US 12,456,035 B2
Neural networks graph partitioning system and method for the same
Wei Zuo, Cupertino, CA (US); Qiang Zhang, Campbell, CA (US); Chenhao Fang, Sunnyvale, CA (US); and Zheng Qi, Cupertino, CA (US)
Assigned to Black Sesame Technologies Inc., San Jose, CA (US)
Filed by Black Sesame Technologies Inc., San Jose, CA (US)
Filed on Dec. 8, 2021, as Appl. No. 17/545,799.
Prior Publication US 2023/0177311 A1, Jun. 8, 2023
Int. Cl. G06N 3/045 (2023.01); G06F 17/18 (2006.01)

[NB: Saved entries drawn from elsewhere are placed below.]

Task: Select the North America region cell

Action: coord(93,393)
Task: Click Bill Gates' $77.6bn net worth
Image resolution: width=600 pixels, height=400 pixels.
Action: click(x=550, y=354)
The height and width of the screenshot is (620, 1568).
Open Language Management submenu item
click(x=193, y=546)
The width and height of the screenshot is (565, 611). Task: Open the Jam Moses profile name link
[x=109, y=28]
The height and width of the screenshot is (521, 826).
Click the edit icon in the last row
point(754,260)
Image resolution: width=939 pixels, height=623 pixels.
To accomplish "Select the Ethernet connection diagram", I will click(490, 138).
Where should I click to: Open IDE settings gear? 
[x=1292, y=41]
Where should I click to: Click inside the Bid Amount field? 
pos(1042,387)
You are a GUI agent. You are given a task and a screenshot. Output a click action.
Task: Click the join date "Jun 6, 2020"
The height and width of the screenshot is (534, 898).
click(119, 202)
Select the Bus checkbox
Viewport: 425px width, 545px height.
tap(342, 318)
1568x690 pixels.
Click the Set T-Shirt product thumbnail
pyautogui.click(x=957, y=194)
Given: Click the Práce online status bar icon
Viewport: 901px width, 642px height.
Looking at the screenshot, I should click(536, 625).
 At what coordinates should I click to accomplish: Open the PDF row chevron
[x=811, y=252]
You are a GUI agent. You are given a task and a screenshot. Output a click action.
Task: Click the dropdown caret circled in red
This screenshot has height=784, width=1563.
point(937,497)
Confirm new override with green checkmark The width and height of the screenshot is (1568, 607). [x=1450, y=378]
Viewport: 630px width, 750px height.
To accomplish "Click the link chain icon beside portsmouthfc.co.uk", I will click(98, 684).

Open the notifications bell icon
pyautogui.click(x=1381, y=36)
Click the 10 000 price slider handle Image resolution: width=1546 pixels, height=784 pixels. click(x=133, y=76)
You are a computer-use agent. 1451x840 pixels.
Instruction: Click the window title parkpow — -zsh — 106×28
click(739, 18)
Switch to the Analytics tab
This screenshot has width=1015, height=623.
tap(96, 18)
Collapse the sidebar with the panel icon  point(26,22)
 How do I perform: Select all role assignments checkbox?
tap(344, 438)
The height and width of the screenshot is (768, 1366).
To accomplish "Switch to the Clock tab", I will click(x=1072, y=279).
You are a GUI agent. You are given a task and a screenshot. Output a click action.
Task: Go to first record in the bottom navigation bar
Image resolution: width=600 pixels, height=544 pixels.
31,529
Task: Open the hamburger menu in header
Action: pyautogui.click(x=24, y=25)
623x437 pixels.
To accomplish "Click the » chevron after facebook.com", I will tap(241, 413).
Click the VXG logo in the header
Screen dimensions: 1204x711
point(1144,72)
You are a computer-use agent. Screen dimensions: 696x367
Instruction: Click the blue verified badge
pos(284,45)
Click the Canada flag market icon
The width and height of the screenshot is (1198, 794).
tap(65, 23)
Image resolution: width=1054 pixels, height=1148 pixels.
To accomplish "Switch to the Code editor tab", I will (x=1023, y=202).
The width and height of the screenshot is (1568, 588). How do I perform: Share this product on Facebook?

CPC G06N 3/045 (2023.01) [G06F 17/18 (2013.01)] 7 Claims
OG exemplary drawing
 
1. A method for partitioning a neural network-based graph into a plurality of sub-graphs using a cost function based parameter search, the method comprising:
listing a white list and a black list with a partition boundary with respect to the neural network-based graph;
applying hard cuts of graph boundaries for generating multiple nodes in the black list and the white list, wherein the nodes in the black list represent a partition boundary and the nodes in the white list cannot be considered as graph partition boundary;
grouping the multiple nodes in the white list;
partitioning between the plurality of nodes in the neural network-based graph based on a plurality of cost functions;
generating multiple partition paths sorted by the plurality of cost functions between the plurality of nodes, wherein a cost function algorithm generates the cost between the nodes starting from the first node and looping through all the remaining N-1 nodes;
assigning at least one assignment workflow to the sub-graph upon selection of scheduling parameters for partitioning the neural network-based graph into the plurality of sub-graphs, wherein the assigning at least one assignment workflow is applied to accelerators and chips including a DSP chip, a neural networks chip, or an AI chip; and
reducing power consumption of the accelerators and the chips due to the plurality of sub-graphs.